After hearing Darling's warnings, he said the two Bandelier officials told him that they would "pass it on" to higher-ups at the monument.
 
On May 8, before the fire reached Los Alamos, Bandelier Supt. Roy Weaver told reporters that he took responsibility for the decision to start the fire. He said he had thought conditions were perfect and said that an earlier attempt at a controlled burn when things weren't so dry hadn't burned well enough.
 
Weaver has since been placed on administrative leave. Attempts to reach acting Bandelier Superintendent Alan Cox were unsuccessful Wednesday.
 
John Romero, fire dispatcher on the Santa Fe National Forest, last week said he had warned Bandelier "burn boss" Mike Powell beforehand not to light the fire.
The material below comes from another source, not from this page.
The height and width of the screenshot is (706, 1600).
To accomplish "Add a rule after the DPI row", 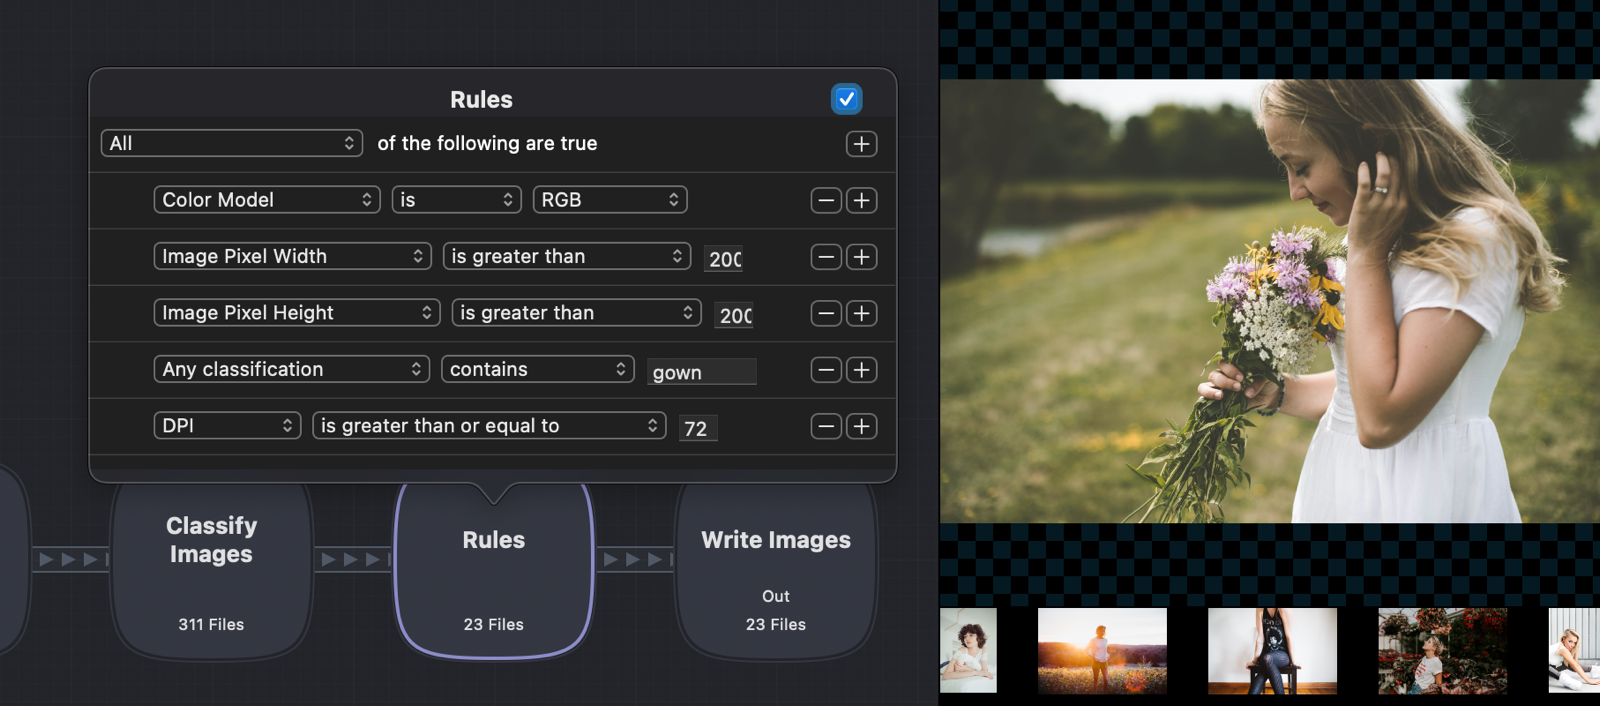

Romero said he pointed out that a fire already was burning out of control north of Los Alamos.
 
"I mentioned that I had a concern that we were sending mixed messages to the public," Romero said Friday of his warnings to Powell. "That we're aggressively fighting fire on one end of Los Alamos and they're igniting fire on the other end. I said that the conditions out there are not conducive. We're actually putting out fires because we have dry conditions, and we're taking aggressive suppression action on these fires."
 
On Wednesday, Romero said he had talked with Darling after the controlled burn escaped to seek permission to land helicopters on lab property for the firefighting effort.
 
"During the discussion, (Darling) told me that he had talked to them (Bandelier) and asked them not to burn, and I said I had told them the same thing," Romero said.
 
"We kind of said what we felt, and they still proceeded to do what they were going to do," Romero said of Bandelier.
 
Both Romero and Darling emphasized their need to continue to work with Bandelier officials in the future.
 
"We have to keep a working relationship," Darling said. "And what's past is past on a worker level, and I mean that sincerely."
 
The Cerro Grande fire, as the blaze became known, was pronounced contained at 6 p.m. Wednesday, and officials are predicting it will be completely snuffed out this week. It has burned about 48,000 acres, including sensitive lands on Santa Clara Pueblo.
 
The cost to fight the fire exceeds $10 million. The ultimate cost of damage associated with the fire might exceed $1 billion.
 
More than 600 firefighters, including support staff, still were involved in fighting the blaze Wednesday. About 1,400 firefighters were working the fire at its peak last week.
 
Forest Service officials fear the fire, the largest and most destructive in New Mexico history, could flare up again if lightning accompanies thunderstorms forecast for the Los Alamos area this week.